*** Records provided Section Begins ***

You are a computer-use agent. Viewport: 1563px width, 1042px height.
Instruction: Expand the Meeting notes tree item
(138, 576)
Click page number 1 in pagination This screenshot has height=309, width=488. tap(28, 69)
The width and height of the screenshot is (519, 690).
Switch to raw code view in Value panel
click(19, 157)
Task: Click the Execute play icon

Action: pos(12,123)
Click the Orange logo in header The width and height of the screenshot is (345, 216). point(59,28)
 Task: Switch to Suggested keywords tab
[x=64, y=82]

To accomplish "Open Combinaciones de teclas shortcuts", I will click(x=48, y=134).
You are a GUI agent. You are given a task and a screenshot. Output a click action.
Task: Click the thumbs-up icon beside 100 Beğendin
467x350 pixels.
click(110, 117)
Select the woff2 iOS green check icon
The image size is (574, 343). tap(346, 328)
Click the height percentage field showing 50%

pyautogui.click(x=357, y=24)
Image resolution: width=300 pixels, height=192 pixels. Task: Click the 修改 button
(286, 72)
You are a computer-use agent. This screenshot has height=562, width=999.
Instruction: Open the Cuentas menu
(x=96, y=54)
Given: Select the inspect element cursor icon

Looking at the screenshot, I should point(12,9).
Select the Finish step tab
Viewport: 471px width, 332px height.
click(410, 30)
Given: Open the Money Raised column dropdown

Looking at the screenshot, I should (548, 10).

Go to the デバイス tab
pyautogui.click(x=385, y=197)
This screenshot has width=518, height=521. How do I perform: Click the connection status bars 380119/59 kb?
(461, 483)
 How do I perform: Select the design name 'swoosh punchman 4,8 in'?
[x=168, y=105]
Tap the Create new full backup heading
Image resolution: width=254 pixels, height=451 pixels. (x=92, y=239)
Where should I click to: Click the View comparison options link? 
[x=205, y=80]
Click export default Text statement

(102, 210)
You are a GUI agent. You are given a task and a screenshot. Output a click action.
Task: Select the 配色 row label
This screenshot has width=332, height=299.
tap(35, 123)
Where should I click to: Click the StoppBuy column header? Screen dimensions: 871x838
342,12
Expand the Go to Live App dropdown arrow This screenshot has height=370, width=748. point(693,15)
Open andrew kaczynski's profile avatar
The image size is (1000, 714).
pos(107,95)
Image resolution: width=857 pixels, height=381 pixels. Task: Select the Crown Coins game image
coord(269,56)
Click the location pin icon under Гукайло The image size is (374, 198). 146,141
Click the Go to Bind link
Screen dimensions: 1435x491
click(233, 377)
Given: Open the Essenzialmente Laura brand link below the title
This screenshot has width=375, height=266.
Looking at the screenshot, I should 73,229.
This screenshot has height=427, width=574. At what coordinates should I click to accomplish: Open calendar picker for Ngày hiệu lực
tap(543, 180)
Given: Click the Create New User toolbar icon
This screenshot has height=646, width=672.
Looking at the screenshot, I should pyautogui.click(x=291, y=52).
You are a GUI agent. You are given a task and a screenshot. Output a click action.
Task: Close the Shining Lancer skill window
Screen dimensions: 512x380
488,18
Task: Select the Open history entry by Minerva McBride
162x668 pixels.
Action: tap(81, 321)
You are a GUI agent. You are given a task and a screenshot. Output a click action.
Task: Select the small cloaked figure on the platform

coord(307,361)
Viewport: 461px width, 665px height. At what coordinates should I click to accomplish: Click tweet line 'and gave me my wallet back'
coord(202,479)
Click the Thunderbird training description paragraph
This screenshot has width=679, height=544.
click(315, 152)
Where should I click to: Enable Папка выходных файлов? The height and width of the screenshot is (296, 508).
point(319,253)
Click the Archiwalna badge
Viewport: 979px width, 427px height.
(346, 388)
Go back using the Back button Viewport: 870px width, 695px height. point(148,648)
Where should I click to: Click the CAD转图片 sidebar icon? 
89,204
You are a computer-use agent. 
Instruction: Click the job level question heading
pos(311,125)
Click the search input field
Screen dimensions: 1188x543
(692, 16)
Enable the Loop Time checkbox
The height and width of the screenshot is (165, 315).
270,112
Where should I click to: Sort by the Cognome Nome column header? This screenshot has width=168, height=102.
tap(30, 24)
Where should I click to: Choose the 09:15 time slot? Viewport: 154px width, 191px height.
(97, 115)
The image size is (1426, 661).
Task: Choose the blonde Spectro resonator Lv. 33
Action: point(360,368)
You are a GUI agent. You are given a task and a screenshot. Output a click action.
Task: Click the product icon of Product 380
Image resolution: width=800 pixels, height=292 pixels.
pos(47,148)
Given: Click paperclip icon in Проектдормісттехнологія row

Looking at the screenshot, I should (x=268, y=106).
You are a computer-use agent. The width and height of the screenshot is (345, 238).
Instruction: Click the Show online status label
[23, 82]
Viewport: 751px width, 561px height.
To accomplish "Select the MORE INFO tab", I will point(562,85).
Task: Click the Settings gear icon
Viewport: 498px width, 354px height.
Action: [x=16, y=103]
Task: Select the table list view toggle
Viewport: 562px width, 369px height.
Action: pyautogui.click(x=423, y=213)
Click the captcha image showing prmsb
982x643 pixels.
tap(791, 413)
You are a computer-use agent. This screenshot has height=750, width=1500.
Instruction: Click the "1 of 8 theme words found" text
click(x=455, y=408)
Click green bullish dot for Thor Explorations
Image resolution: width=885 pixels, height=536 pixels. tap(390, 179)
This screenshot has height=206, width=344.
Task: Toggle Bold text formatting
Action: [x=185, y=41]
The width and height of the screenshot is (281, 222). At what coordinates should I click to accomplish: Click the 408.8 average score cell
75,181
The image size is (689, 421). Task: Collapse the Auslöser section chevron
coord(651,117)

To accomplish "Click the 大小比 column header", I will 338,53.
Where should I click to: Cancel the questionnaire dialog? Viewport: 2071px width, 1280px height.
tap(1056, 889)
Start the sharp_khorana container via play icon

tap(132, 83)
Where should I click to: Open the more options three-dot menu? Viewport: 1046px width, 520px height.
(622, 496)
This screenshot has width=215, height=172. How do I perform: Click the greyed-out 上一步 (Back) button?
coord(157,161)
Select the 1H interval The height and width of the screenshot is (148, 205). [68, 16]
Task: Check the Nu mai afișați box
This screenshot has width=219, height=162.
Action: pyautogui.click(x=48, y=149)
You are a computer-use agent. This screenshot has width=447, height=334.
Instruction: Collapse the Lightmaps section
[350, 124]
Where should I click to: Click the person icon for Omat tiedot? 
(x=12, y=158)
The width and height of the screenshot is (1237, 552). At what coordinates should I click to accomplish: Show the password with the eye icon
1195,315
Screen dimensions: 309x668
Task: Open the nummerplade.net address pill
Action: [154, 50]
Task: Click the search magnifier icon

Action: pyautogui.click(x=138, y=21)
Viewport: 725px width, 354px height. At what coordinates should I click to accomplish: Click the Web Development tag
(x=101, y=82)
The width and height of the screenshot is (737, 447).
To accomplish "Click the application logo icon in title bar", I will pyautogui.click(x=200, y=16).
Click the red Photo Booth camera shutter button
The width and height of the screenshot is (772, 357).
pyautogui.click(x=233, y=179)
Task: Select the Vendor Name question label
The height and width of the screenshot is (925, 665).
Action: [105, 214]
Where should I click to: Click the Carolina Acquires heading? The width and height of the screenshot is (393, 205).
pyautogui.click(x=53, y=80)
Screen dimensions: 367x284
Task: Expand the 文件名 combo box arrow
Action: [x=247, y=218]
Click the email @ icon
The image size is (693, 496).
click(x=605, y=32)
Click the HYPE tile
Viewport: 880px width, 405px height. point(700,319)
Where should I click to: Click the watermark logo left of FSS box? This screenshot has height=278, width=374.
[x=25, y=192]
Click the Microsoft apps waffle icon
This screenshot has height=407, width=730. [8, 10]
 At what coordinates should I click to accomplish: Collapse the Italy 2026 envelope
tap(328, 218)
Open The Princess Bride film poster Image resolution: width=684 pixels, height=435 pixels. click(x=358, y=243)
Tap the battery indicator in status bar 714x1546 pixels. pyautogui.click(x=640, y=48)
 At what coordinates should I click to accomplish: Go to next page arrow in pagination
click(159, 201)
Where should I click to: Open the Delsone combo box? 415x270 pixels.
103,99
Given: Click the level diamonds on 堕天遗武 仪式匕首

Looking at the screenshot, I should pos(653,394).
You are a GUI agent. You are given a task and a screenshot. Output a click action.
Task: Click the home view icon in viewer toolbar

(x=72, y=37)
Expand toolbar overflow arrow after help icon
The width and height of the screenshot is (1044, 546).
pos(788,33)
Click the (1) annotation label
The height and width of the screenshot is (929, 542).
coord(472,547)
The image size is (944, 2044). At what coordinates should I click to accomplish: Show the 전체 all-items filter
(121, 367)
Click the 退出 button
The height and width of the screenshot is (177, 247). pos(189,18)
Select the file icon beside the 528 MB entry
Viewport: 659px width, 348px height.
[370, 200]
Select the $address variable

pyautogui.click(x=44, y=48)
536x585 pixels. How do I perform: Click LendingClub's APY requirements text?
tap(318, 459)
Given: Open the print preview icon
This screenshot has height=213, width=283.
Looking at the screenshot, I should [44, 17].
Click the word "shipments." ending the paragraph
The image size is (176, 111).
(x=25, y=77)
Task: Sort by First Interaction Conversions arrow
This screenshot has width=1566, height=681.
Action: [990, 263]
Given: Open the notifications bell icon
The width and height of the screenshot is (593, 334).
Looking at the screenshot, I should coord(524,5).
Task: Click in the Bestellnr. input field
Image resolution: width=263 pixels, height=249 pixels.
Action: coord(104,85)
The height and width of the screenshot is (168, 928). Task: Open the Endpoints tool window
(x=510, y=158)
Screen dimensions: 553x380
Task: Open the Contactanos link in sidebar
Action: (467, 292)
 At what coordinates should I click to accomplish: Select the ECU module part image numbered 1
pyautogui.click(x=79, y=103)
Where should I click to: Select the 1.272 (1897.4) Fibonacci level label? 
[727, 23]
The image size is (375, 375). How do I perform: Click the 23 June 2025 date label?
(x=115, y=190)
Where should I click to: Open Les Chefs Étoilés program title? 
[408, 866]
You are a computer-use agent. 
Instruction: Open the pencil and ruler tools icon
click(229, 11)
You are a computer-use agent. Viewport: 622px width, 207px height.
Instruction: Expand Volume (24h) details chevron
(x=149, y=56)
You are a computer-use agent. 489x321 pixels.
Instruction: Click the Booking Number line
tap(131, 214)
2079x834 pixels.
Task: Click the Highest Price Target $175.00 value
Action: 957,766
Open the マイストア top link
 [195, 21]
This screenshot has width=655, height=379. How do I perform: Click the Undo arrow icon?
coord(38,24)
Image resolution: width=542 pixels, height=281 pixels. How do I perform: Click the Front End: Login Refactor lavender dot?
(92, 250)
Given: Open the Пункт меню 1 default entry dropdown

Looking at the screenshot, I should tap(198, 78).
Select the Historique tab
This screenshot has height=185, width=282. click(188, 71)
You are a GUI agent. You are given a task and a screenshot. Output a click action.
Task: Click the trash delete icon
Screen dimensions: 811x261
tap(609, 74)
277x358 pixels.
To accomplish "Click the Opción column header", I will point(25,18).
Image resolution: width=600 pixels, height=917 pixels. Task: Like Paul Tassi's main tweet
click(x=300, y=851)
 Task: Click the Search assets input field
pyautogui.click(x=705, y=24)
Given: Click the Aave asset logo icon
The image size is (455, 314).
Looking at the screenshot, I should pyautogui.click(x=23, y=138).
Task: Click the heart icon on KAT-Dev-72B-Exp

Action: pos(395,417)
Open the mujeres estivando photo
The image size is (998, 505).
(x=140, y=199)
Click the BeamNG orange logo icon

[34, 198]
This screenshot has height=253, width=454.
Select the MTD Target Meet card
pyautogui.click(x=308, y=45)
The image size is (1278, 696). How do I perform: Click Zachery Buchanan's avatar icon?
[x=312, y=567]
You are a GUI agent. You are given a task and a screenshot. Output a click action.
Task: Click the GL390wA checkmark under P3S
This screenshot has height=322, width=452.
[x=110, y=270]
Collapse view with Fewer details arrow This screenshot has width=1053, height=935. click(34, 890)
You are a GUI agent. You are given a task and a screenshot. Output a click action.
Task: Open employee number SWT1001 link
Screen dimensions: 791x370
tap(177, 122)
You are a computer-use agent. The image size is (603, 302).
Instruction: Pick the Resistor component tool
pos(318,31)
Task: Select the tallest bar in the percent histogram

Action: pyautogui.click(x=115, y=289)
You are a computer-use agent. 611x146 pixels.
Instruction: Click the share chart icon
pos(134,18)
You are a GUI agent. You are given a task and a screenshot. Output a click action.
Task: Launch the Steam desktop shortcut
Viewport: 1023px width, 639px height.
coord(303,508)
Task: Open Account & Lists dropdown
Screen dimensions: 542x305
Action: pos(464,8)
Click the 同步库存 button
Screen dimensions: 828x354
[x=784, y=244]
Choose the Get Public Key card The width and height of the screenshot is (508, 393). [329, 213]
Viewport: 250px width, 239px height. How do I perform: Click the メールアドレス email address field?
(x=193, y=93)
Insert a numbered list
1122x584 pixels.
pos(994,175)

*** Records provided Section Ends ***

Activity: From the first line of the data above through the line containing "The width and height of the screenshot is (519, 690).", repeat each line exactly, and add nothing.

Solution to this problem:
You are a computer-use agent. Viewport: 1563px width, 1042px height.
Instruction: Expand the Meeting notes tree item
(138, 576)
Click page number 1 in pagination This screenshot has height=309, width=488. tap(28, 69)
The width and height of the screenshot is (519, 690).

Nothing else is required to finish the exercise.